# What to work on
Using the article on JARID1B depletion in colorectal cancer, answer these questions:
1. In which country is colorectal cancer called a leading cause of mortality?
2. Which four core histone proteins make up the basic nucleosome unit?
3. At what dilution and temperature were the sections incubated with the rabbit anti-JARID1B antibody?

Depletion of JARID1B induces cellular senescence in human colorectal cancer
- Katsuya Ohta
- Naotsugu Haraguchi
- Yoshihiro Kano
- Yoshinori Kagawa
- Masamitsu Konno
- Shimpei Nishikawa
- Atsushi Hamabe
- Shinichiro Hasegawa
- Hisataka Ogawa
- Takahito Fukusumi
- Mamoru Uemura
- Junichi Nishimura
- Taishi Hata
- Ichiro Takemasa
- Tsunekazu Mizushima
- Yuko Noguchi
- Miyuki Ozaki
- Toshihiro Kudo
- Daisuke Sakai
- Taroh Satoh
- Miwa Fukami
- Masaru Ishii
- Hirofumi Yamamoto
- Yuichiro Doki
- Masaki Mori
- Hideshi Ishii
- Published online on: January 25, 2013 https://doi.org/10.3892/ijo.2013.1799
- Pages: 1212-1218
Human colorectal cancer (CRC) is one of the most frequently diagnosed cancers in the Western world and a leading cause of mortality in the USA. Genetic events (mutations, deletions, genome amplifications and chromosome translocations) are involved in the initiation and progression of CRC and their stepwise accumulation is a driving force of malignancies (1). Epigenetic regulation also plays a critical role in the pathogenesis of CRC. DNA methylation is a component of the epigenetic gene-silencing complex (2), whereas histone (H3 and H4) post-translational modifications comprise a ubiquitous component of rapid epigenetic changes (3). Epigenetic changes are associated with altered transcription (4). Metastasis correlates with the loss of epithelial differentiation, induction of epithelial mesenchymal transition and the acquisition of a migratory phenotype, which are controlled by epigenetic alterations caused by the dysregulation of the transcriptome in CRC (4).
The basic nucleosome unit has four core histone proteins (H2A, H2B, H3 and H4). Histones H3 and H4 are generally associated with active gene transcription. Their acetylation levels are crucial with respect to the chromatin status and regulation of gene expression (5). Using the H3K4 demethylase, jumonji, AT rich interactive domain 1B (JARID1B), as a biomarker, a small subpopulation of tumor-initiating cells was isolated from a melanoma sample (6). JARID1B depletion has been shown to eliminate melanoma cell growth (6). Therefore, in this study, we investigated the effect of JARID1B depletion by lentiviral transfer of small hairpin RNA (shRNA) molecules on CRC cells. We identified a novel phenotype and cellular senescence in CRC induced by continuous JARID1B depletion, as well as tumor elimination and regression, which suggests a potential role for JARID1B in CRC diagnosis and therapy.
Materials and methods
Immunohistochemical staining was performed on 4-μm sections of formalin-fixed, paraffin-embedded surgical tumor samples. The sections were mounted, deparaffinized in xylene and rehydrated in descending concentrations of ethanol. Antigen retrieval was performed using citrate buffer (10 mM, pH 6.0) heated in a pressure cooker for 5 min. The blocking of endogenous peroxidases was accomplished by incubating the sections in 3% hydrogen peroxide (H2O2; Wako Pure Chemical Industries, Ltd.) for 5 min. The sections were incubated with rabbit anti-JARID1B antibody (1:100; Novus Biologicals) overnight at 4°C. Immunostaining for JARID1B was performed using the Envision + Dual Link System and Vectastain ABC kit (Vector Laboratories) according to the manufacturer’s instructions. The sections were counterstained with hematoxylin and eosin.

# Data section

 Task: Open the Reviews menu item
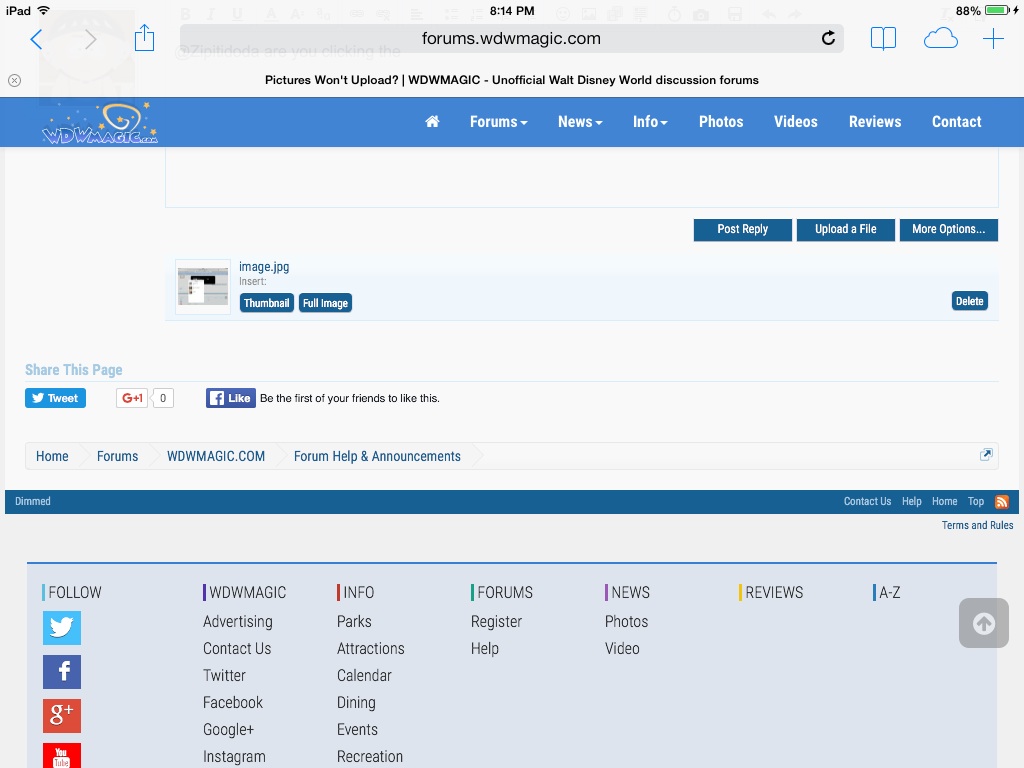pos(875,122)
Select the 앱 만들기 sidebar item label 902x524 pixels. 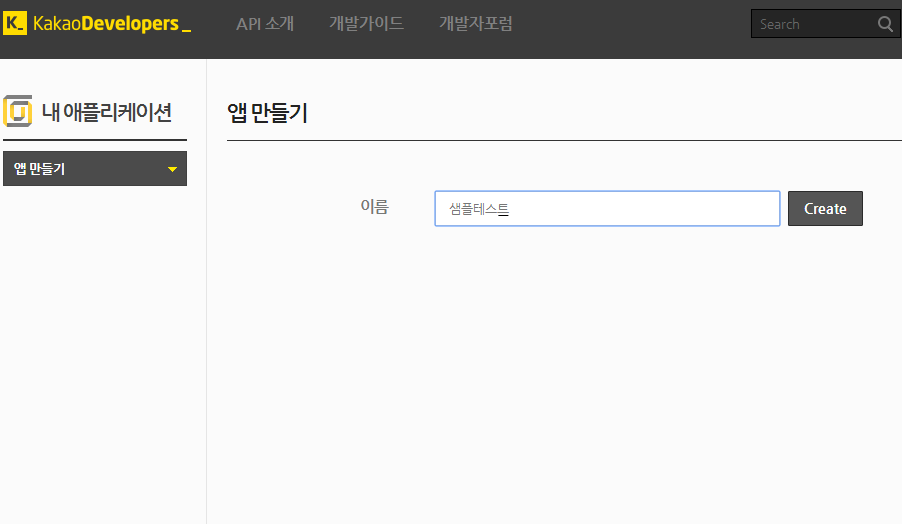[x=40, y=169]
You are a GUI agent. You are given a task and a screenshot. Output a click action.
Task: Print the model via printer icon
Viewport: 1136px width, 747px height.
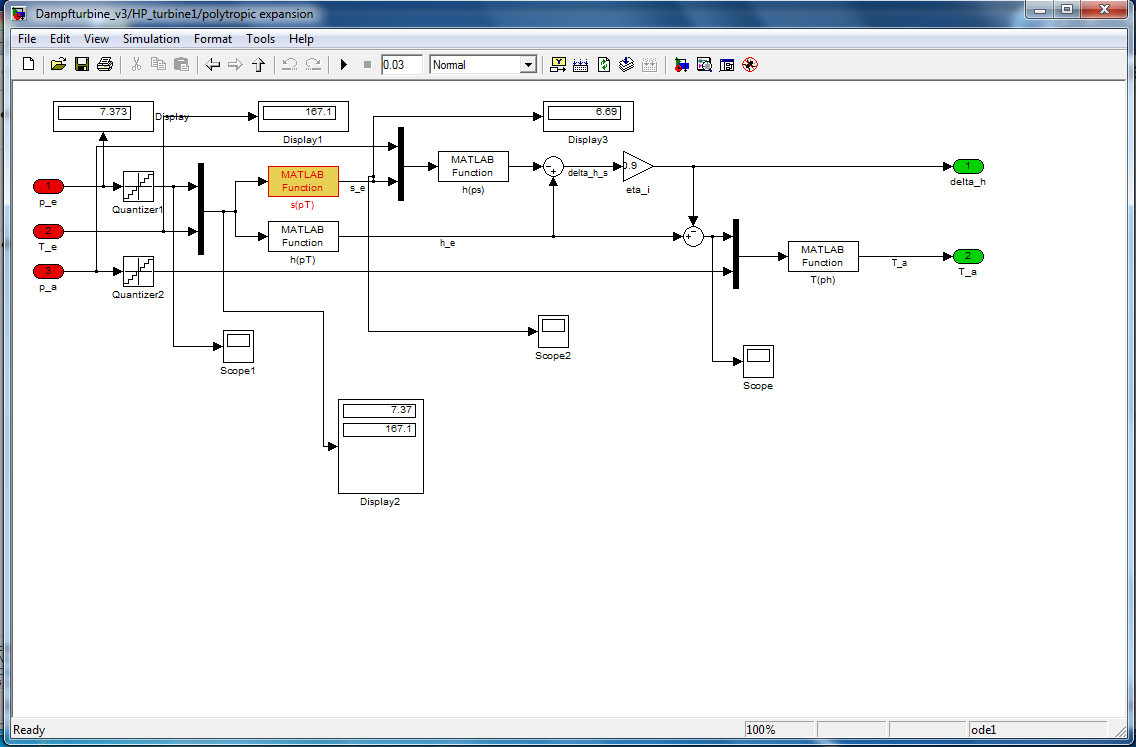(x=104, y=65)
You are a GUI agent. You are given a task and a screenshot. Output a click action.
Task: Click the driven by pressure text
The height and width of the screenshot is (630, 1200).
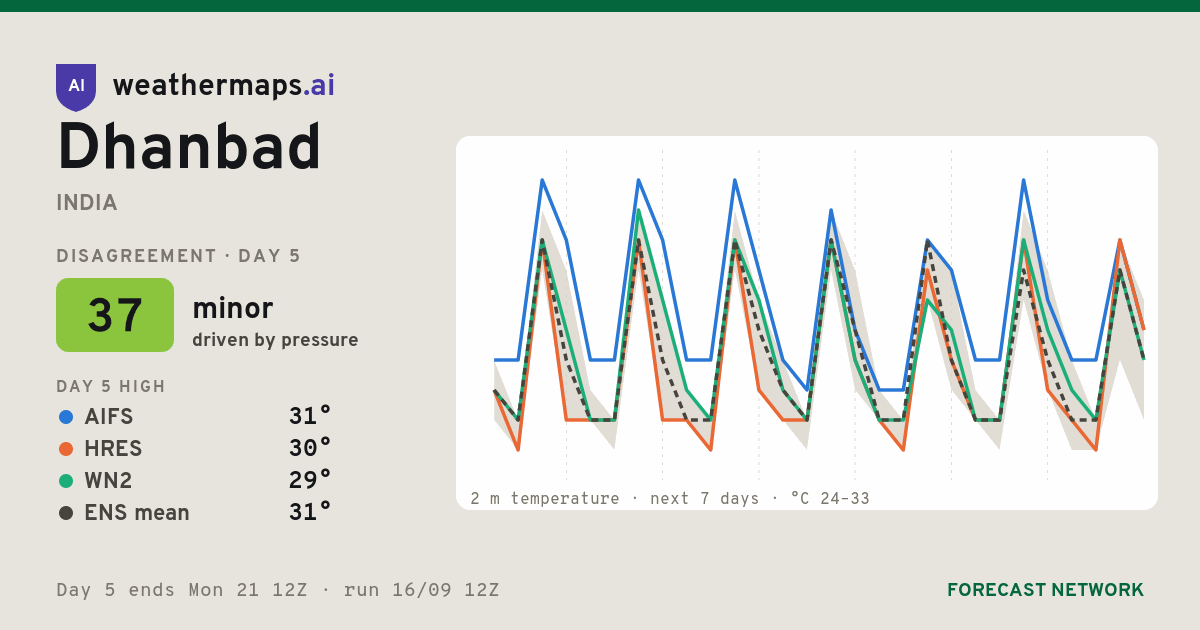pos(275,340)
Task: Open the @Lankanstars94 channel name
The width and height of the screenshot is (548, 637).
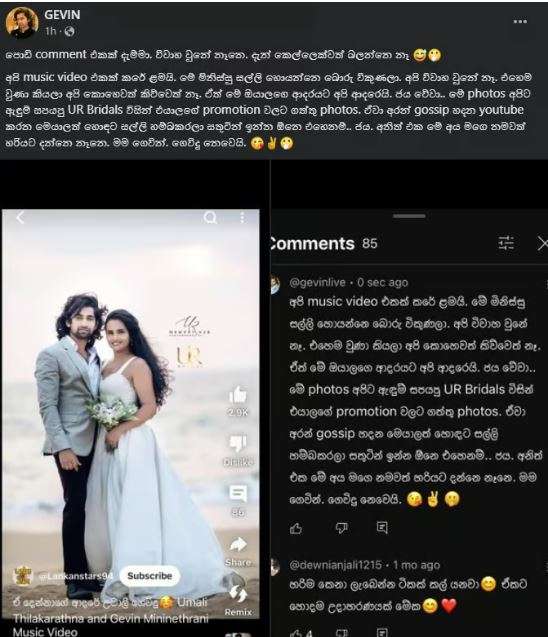Action: [76, 576]
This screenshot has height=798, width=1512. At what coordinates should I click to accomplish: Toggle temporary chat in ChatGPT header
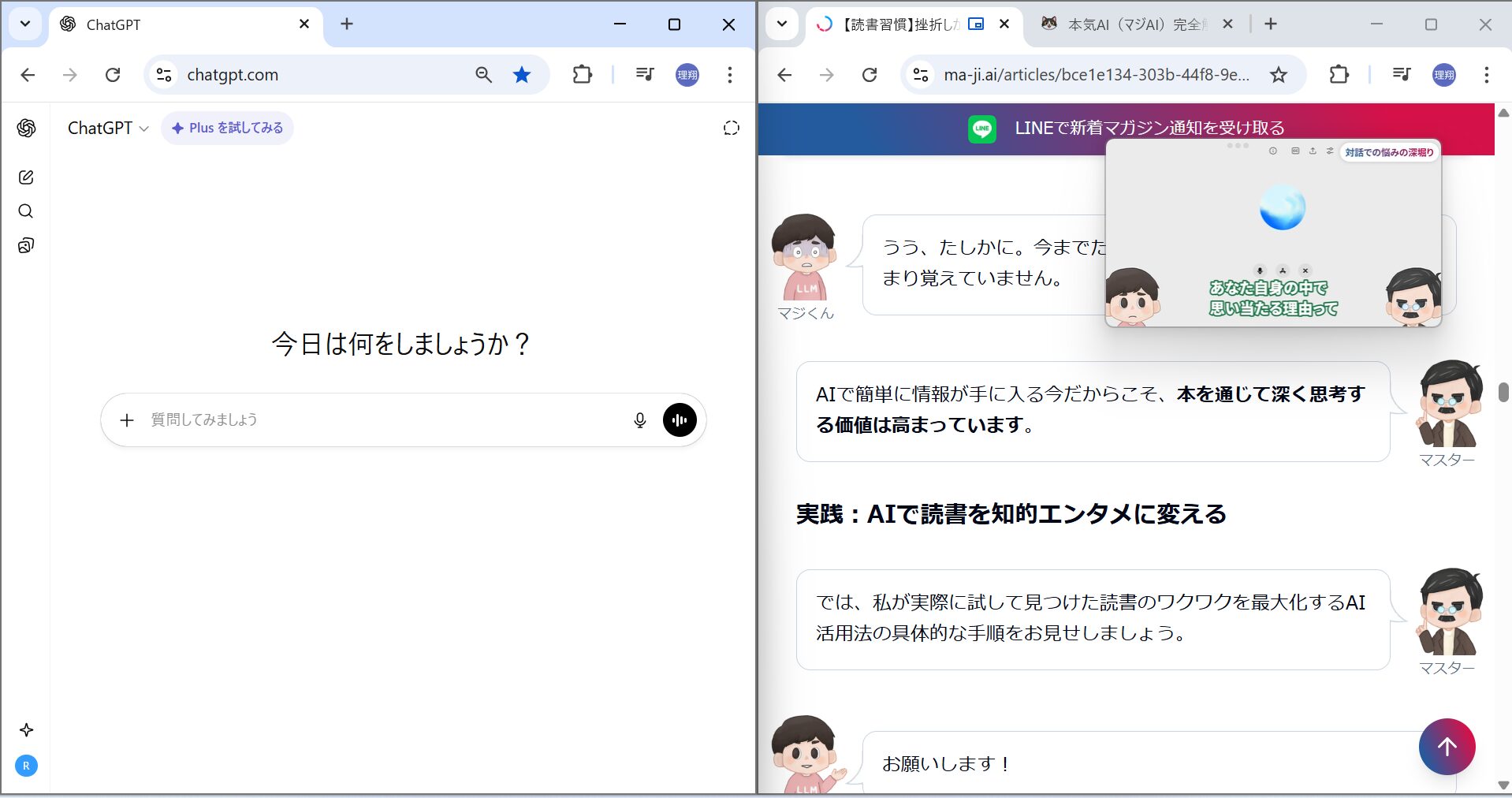pos(731,129)
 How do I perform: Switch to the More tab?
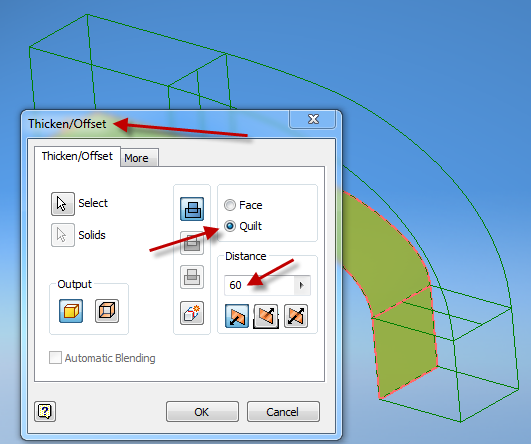[139, 157]
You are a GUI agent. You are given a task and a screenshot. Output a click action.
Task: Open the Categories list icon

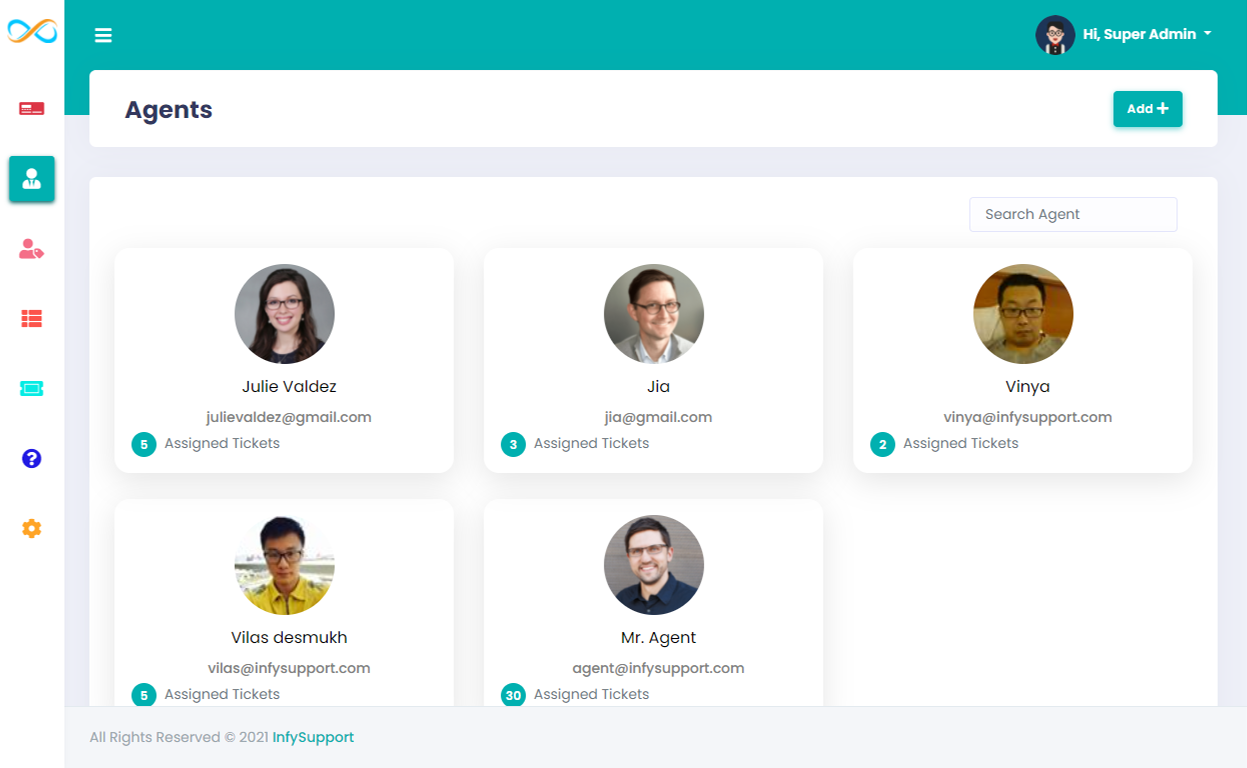[31, 318]
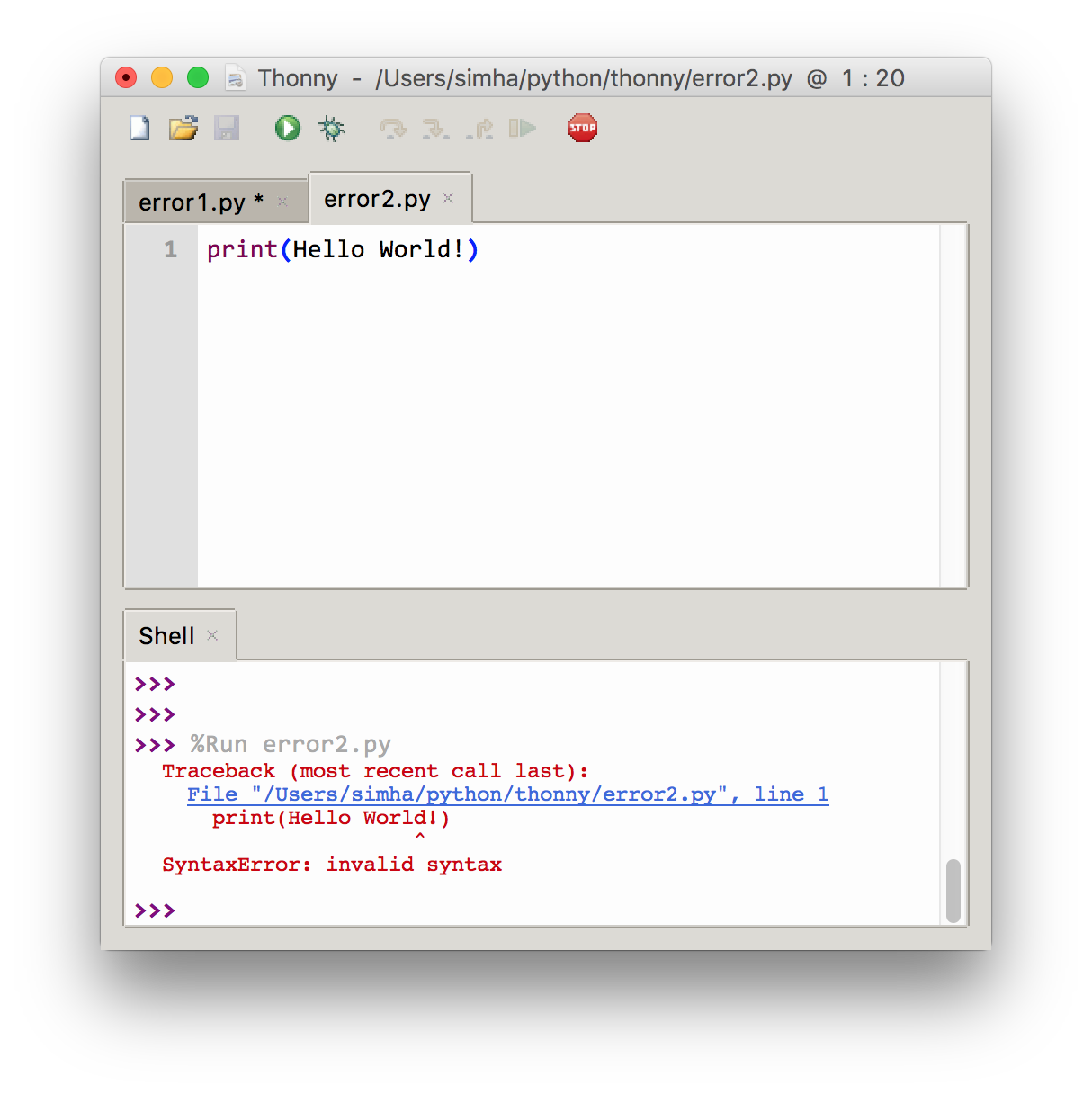This screenshot has height=1094, width=1092.
Task: Click the Resume debug icon
Action: point(523,129)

# Task result
1. The USA.
2. H2A, H2B, H3 and H4.
3. A 1:100 dilution, overnight at 4°C.